The Companys strategy is to ramp up scale and value by expanding new customer acquisition channels, augmented by its distinctive product and service propositions. The Company is diversifying its client sourcing which, as of now, is mainly dependent on ICICI Bank. There are encouraging run rates of ICICI direct Prime, a subscription-based plan offering privileged pricing, liquidity and curated research. Prime subscribers stood at over 0.31 million as on March 31, 2020, up from ~0.1 million as on June 30, 2019. Prime is helping ICICI Securities in many ways: as an attractive product proposition to source higher quality clients; as a tool to activate dormant customers; and by adding annuity revenue of subscription fees to the equity business line. Revenue from Prime subscription fees, which was non-existent in FY2019, stood at Rs 196 million in FY2020.

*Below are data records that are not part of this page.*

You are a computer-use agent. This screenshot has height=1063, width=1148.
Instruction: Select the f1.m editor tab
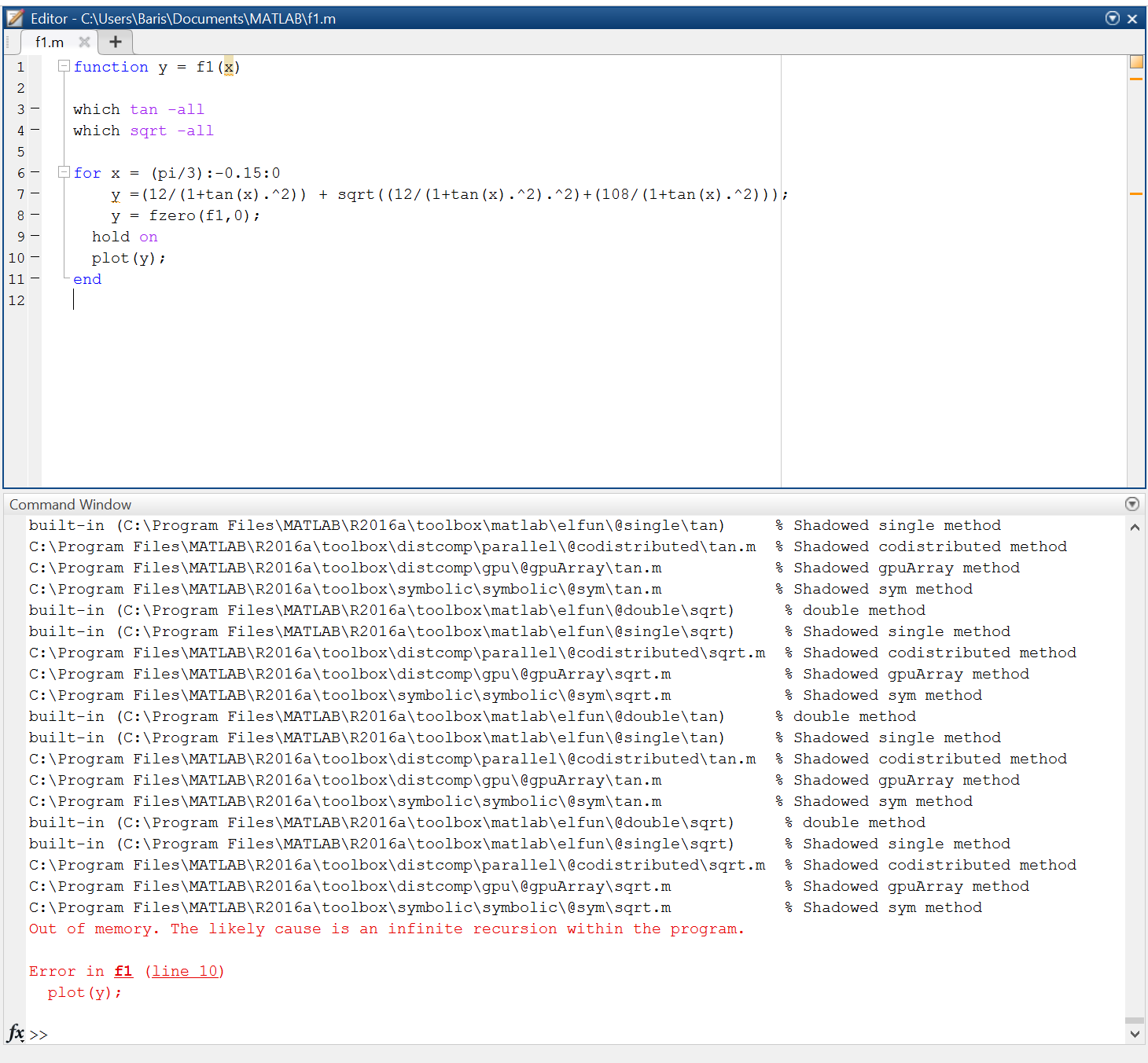point(50,42)
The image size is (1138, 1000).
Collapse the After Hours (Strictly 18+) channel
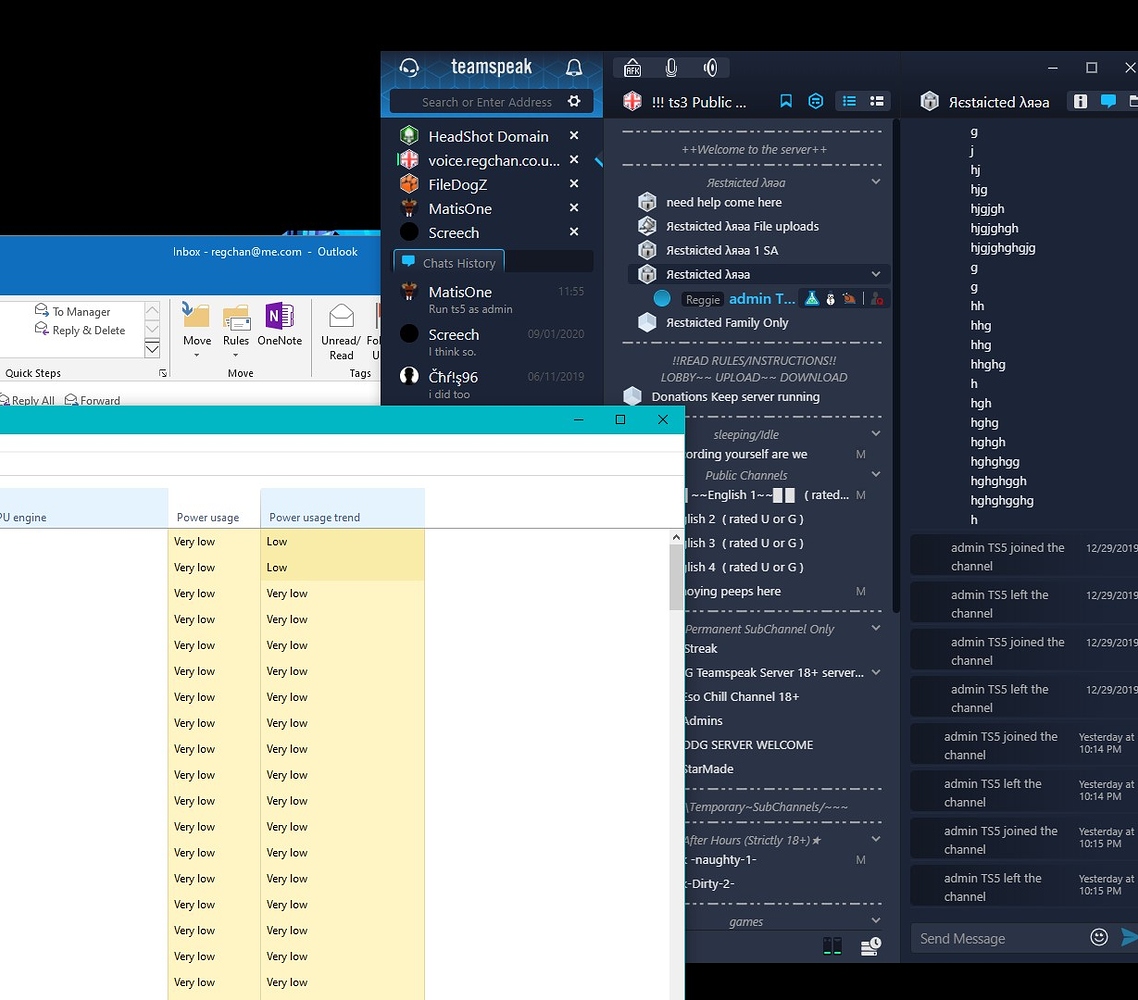tap(876, 839)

As the Company had envisaged, the ICICI Bank arrangement effective from the start of the fiscal year has shown encouraging signs. Activation rate for bank-sourced clients is now at 58% in FY2020, up from 32% in FY2019, showing a shift in the quality of customers towards the more affluent and relevant segments. With regard to the

Companys focus on NRI customers, it has started sharing digital leads with overseas branches of the bank to enable fulfilment and is also making the onboarding process much smoother for customers. With a view to making client onboarding more efficient for its field force associated with ICICI Bank, the Company has developed a tab-based instant account opening process, using which a pre-existing bank customer can get his/her account opened on the ICICI direct TAB within 20 minutes.

The Companys monthly run rate for FY2020 was over 11,500 accounts.

The scale of the Companys digital sourcing engine is also being enhanced. It has launched a 20-minute completely online, customer-driven onboarding process, comparable to the best in the industry, leading to improvement in the daily run rate of accounts opened completely online. On February 25, 2020, the Company launched its Insta Idirect accounts, wherein it went for open architecture with respect to bank accounts and also digitised the process of acquiring Power of Attorney (PoA) from customers to do away with in-person meetings. Customers now need to open only trading and demat accounts (2-in-1), which can be seamlessly linked to their existing bank accounts, wallets, UPI, etc. completely online. ICICI Securities is enthused by the initial response and it has opened over 6,000 accounts till March 31, 2020.

The third engine of growing scale is the business partner network, which witnessed a strong growth of 32% year-on-year and was at 9,400+ in FY2020. This is expected to help the Company grow its customer franchise further, not only in certain pockets of Tier I cities but also in Tier II and III markets. The new clients acquired through this network grew by 43% in FY2020.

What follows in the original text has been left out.